– Часть?
– Я ведь сказал: у меня устают глаза.
– Думаю, зрители плевались.
– Не совсем так. Но и восторга не выказали. Они были… как это сказать… безразличны.
На улицу вышла очередная группа. Несколько мальчишек в коротких штанишках побежали снова занимать очередь. Родители крикнули вслед, что это последний раз.
– Джеймс?
– В тысяча девятьсот сорок первом, – сказал Картер, – истечет срок патента, верно?
Джеймс кивнул, и Картер продолжал:
– До тех пор «Радиовещательная корпорация» не допустит массового распространения телевидения.
– Мне жаль, что ты начинаешь разбираться в бизнесе.
– До тысяча девятьсот сорок первого, – объявил Картер. – Это то время, которым я располагаю.
– Фило… – Джеймс замолчал. – Время, которым ты располагаешь?
Картер сморгнул. Руки его были засунуты глубоко в карманы. Он двинулся вперед, глядя на «шевроле», «паккарды» и «форды», но практически не замечая их. Джеймс положил руку брату на плечо, и они пошли вместе.
Семнадцать лет, если хорошенько подумать, достаточный срок для приключений. Для начала: в сентябре 1924 года в Оклендском приозерном парке состоялась свадьба.
Картер представлял себе тихое благопристойное торжество. Феба внимательно его выслушала, вытянула все подробности: струнный квартет, десять человек гостей, умеренные закуски – и объявила, что так не пойдет.
Парк преобразился и стал таким, каким виделся оклендцам в мечтах – прекрасным. Стены лодочной станции увили жасмином, дорожку между дубами посыпали розовыми лепестками, в воздухе звенел музыкальный смех и настоящая музыка: Феба пригласила джаз-банд Сида Лепротти.

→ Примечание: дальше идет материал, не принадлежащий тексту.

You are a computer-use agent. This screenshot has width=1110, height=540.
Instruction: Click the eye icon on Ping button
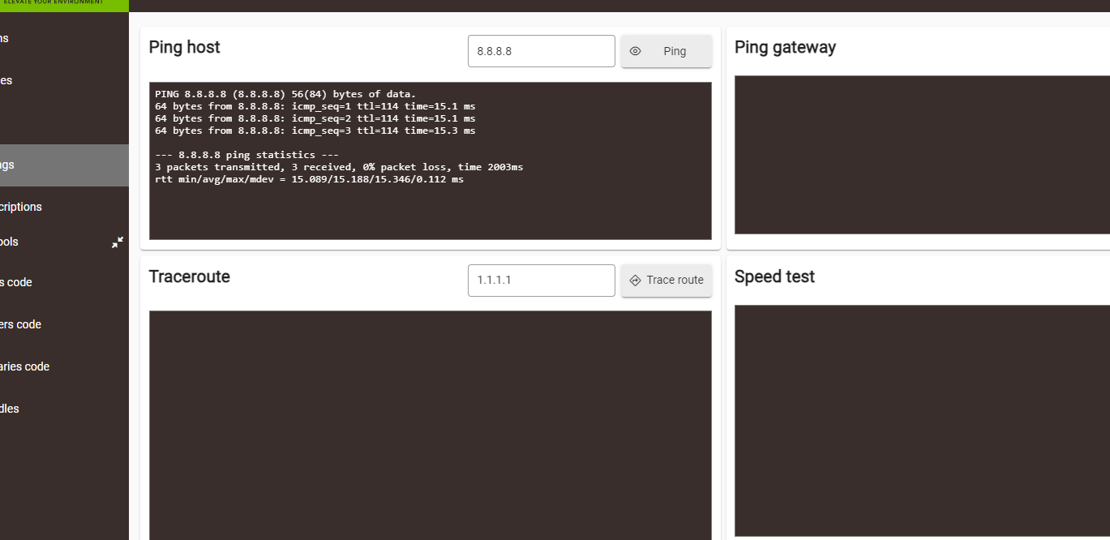click(x=636, y=51)
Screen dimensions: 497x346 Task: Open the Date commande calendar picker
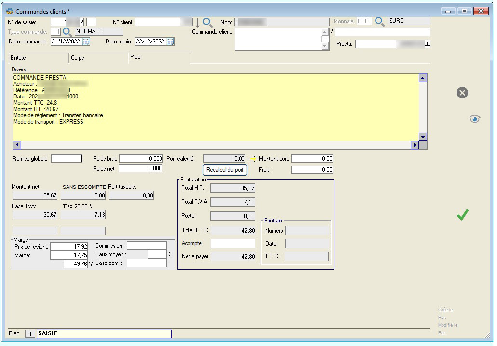coord(86,42)
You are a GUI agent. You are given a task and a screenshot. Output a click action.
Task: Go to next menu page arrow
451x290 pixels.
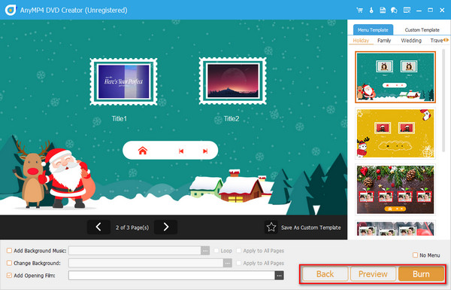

За несколько дней до свадьбы Картера охватила легкая паника. Он пригласил только друзей, не связанных с братством иллюзионистов, поскольку прекрасно знал, чего ждать от коллег. Внезапно в дверь постучали, и все приготовления пошли прахом: на пороге стоял Говард Тёрстон и улыбался. Он вообще постоянно улыбался в последнее время, потому что недавно сделал лицевую подтяжку. В руке он держал приглашение на свадьбу, которое прислала Феба вместе с просьбой привести как можно больше фокусников.
В итоге подготовка к свадьбе оказалась для Картера куда сложнее, чем для большинства других женихов. Тёрстон, как лев,
боролся за право стать его шафером – не потому, что они были близкими друзьями, а по вредности характера. Он сказал, что очень любит жениться – настолько, что делал это трижды. Вероятно, объяснение крылось в его привычках: в каждой поездке он последовательно заполнял отдельный чемодан дамскими панталонами, на которых писал имя владелицы и оценку.
– Извините, Говард, – сказал Картер с видом самого искреннего сожаления. – Моим шафером будет Джеймс.
Так что Тёрстон организовал Картеру мальчишник, который прошел в Сан-Франциско и ничем не отличался от других подобных вечеринок, за одним исключением: жених, ничуть не изменившийся со времен Джесси Хейман, отсутствовал.
Фотографии первой свадьбы Картера родители наклеили в альбом. Он ни разу туда не заглядывал: сперва было недосуг, потом – слишком больно. Они с Сарой поженились в Лоуренсвилле, штат Канзас, в церкви, в присутствии родственников, затем был пикник. Сейчас он достал эти фотографии, увидел лица – свое и невесты, – наполненные предвкушением будущего.
Когда-то Картер боялся, что снимки разбудят грусть, которую не удастся погасить. Тем не менее за два дня до свадьбы с Фебой он смотрел альбом и жалел, что не может крикнуть молодой паре на фотографиях: «Эй! Ваше счастье будет кратким, но вас ждет замечательное время!» Он переменился; сердце переполняла радость. Встретив Фебу, он снова стал оптимистом, хоть и не поглупел.
Потом, одним прекрасным осенним утром, ему показалось, что он впал в кому и очнулся перед алтарем, на глазах у ста пятидесяти пяти нарядно одетых людей, в визитке, под «Канон» Пахельбеля в исполнении трубы, тромбона, банджо, кларнета, альтового саксофона и стиральной доски.
Волосы Фебы украшали белые розы, в руках она держала букет экзотических цветов. На ней было белое шелковое платье, простое, расшитое бисером по подолу, но без кружева. Фату она не надела, поскольку вуалей наносилась у Буры на всю жизнь вперед. Лицо у нее, когда она шла по проходу между скамьями, было фантастически белое, как мраморное.
Посаженого отца не было – на этом настояла Феба. К алтарю ее вела новая спутница – немецкая овчарка Лили Марлен.